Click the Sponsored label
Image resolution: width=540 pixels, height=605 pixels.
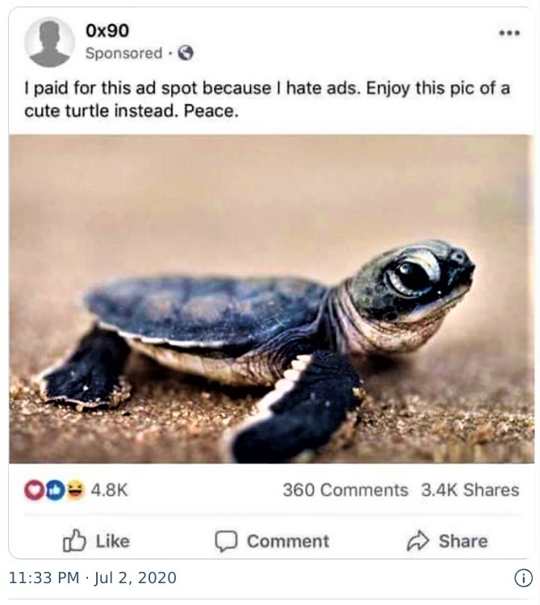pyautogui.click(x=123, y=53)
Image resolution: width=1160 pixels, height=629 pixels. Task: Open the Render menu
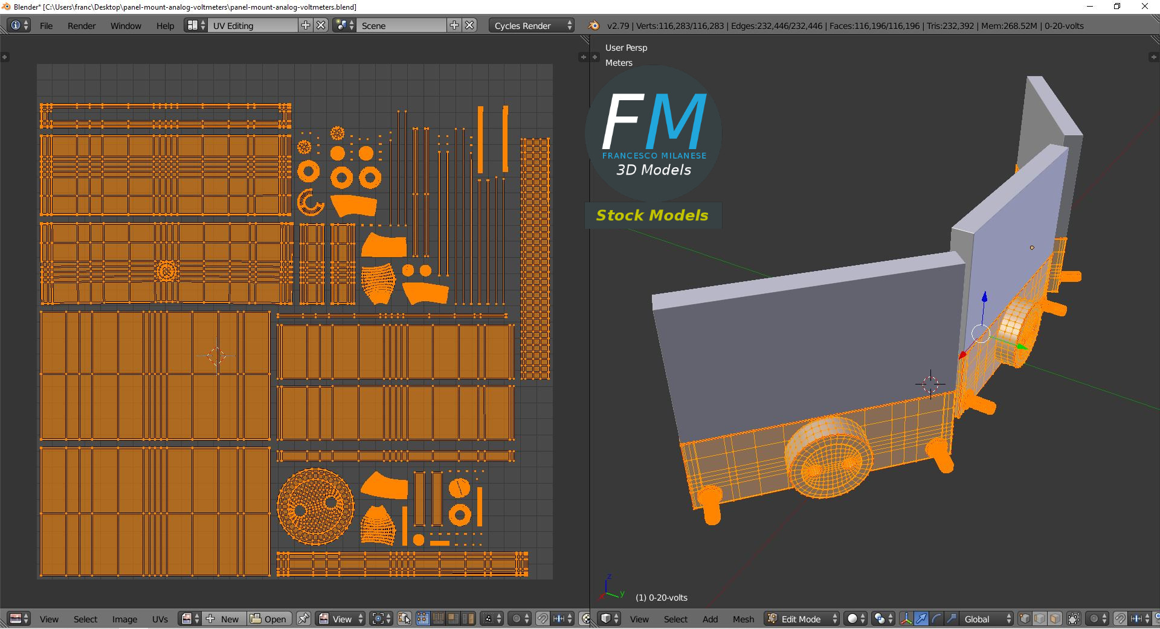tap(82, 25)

______

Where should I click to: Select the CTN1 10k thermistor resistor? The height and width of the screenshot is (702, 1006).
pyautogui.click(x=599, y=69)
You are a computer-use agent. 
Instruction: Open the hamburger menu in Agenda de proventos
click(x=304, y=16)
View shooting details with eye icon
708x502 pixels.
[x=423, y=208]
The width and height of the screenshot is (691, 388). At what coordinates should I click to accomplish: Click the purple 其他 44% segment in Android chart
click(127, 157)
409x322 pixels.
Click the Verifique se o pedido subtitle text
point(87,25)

______

Copy, exactly and only, the lines above that begin with the one containing "Instruction: Open the" and finish with the one containing "409x322 pixels.".

# [REPLY]
Instruction: Open the hamburger menu in Agenda de proventos
click(x=304, y=16)
View shooting details with eye icon
708x502 pixels.
[x=423, y=208]
The width and height of the screenshot is (691, 388). At what coordinates should I click to accomplish: Click the purple 其他 44% segment in Android chart
click(127, 157)
409x322 pixels.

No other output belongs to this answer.